#### WHAT YOU HAVE TO DO
Please rewrite the records below, replacing "pixels" with "px" wherever it appears and keeping everything else unchanged. Leave the pictures out of your answer.

>> BEGIN RECORDS FOR THE EXERCISE

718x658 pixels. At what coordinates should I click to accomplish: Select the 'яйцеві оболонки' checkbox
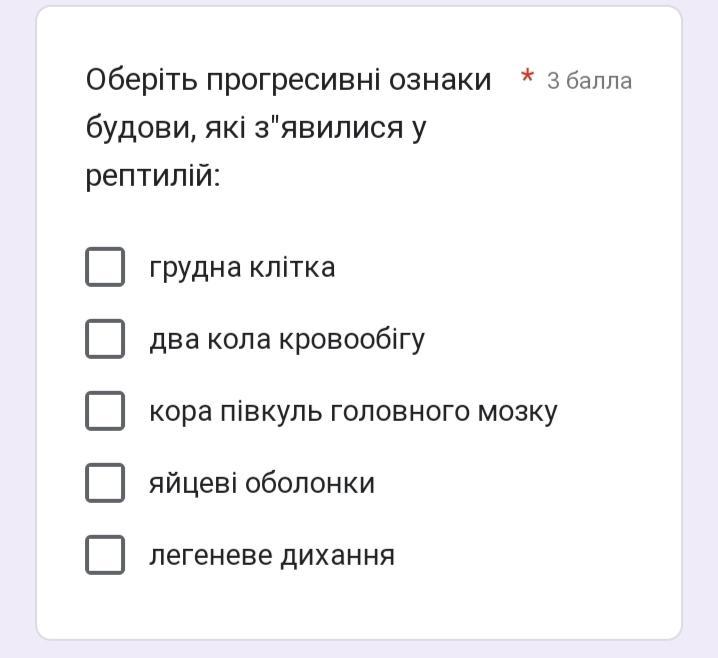105,483
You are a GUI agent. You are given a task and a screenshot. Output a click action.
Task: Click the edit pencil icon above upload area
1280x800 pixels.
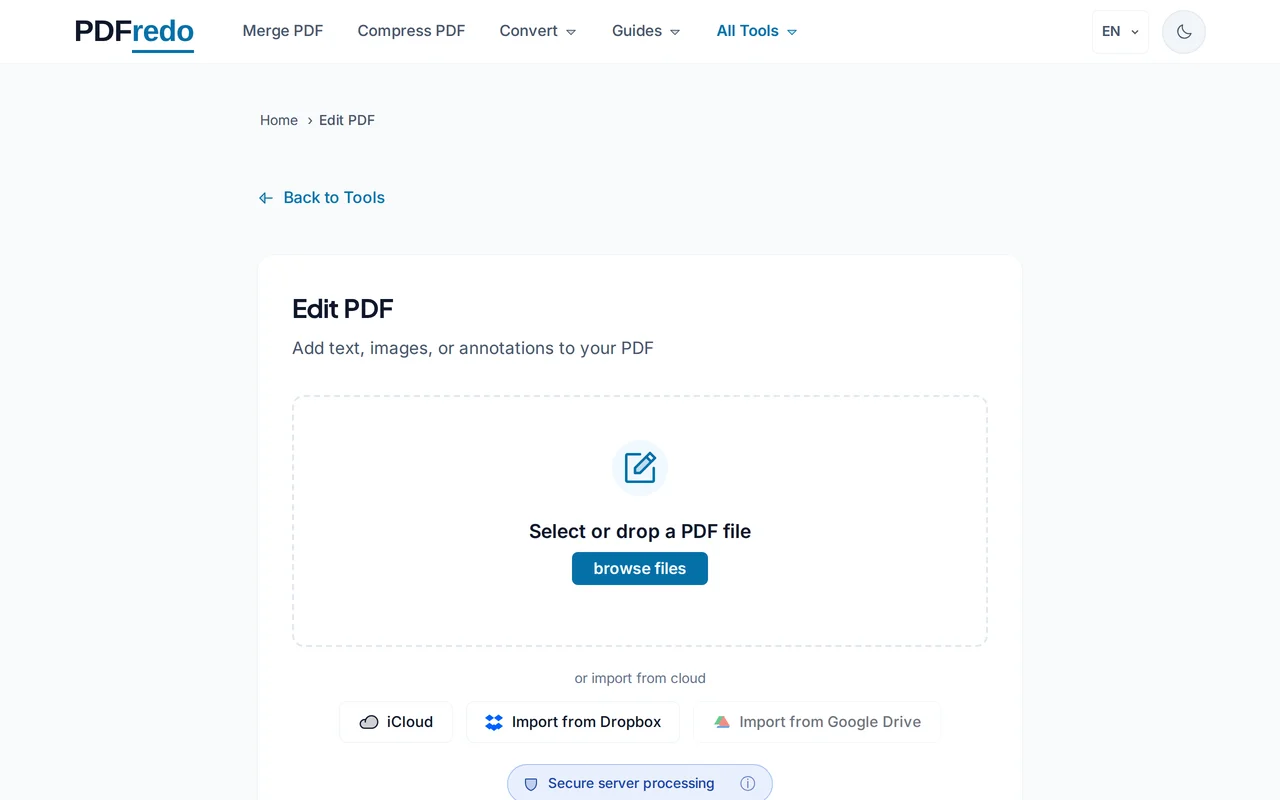click(x=639, y=467)
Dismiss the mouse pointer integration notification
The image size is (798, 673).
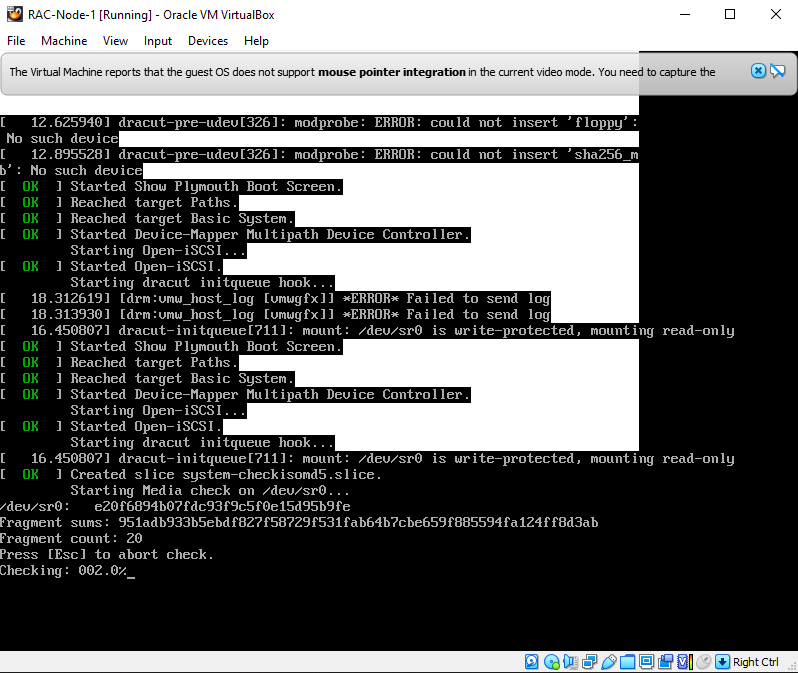coord(758,71)
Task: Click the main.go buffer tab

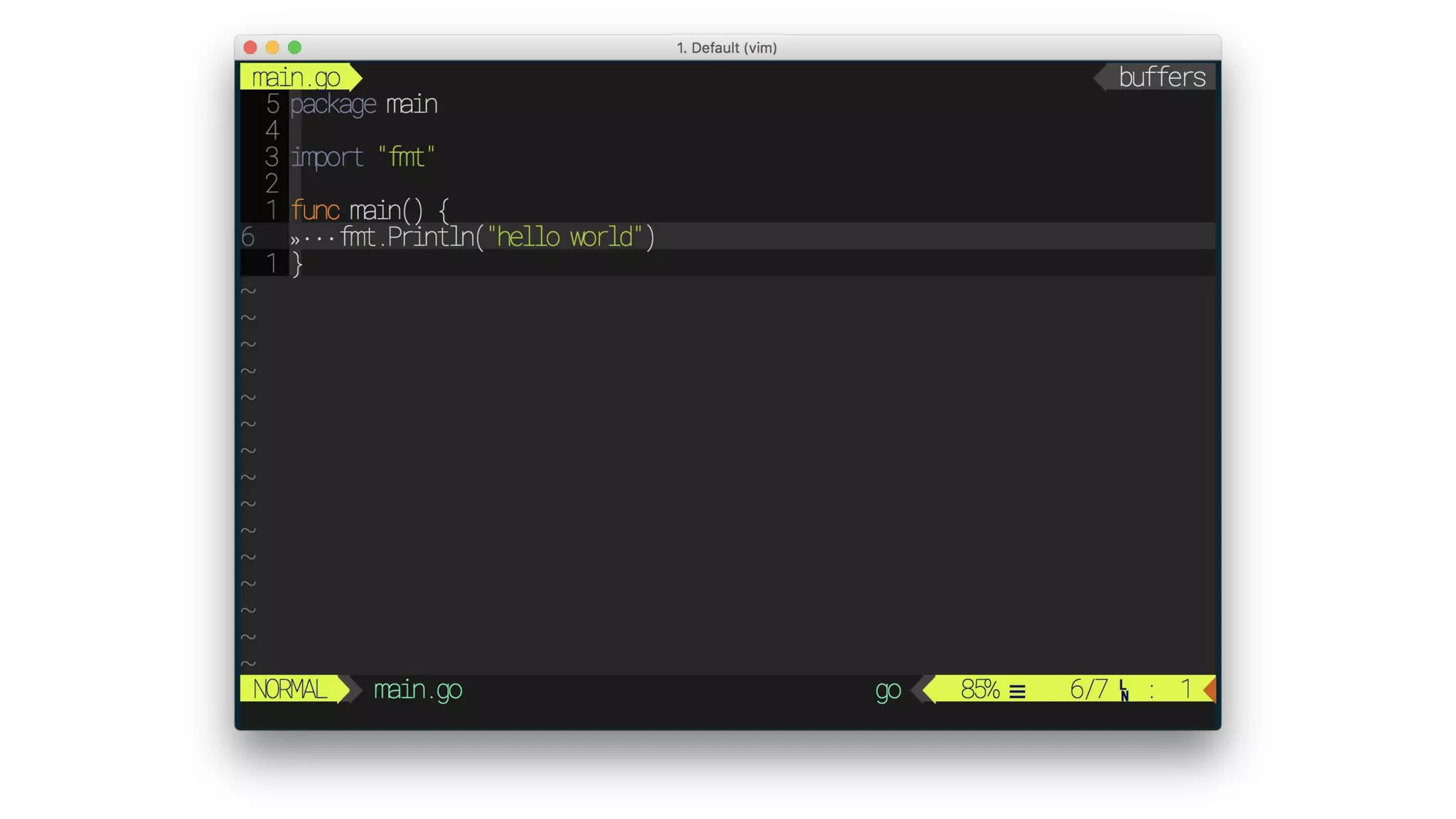Action: 296,77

>> END RECORDS FOR THE EXERCISE

#### OUTPUT FOR THIS TASK
718x658 px. At what coordinates should I click to accomplish: Select the 'яйцеві оболонки' checkbox
105,483
You are a GUI agent. You are given a task and a screenshot. Output a click action.
Task: Click the edit pencil icon above upload area
1280x800 px.
click(x=639, y=467)
Dismiss the mouse pointer integration notification
The image size is (798, 673).
coord(758,71)
Task: Click the main.go buffer tab

Action: 296,77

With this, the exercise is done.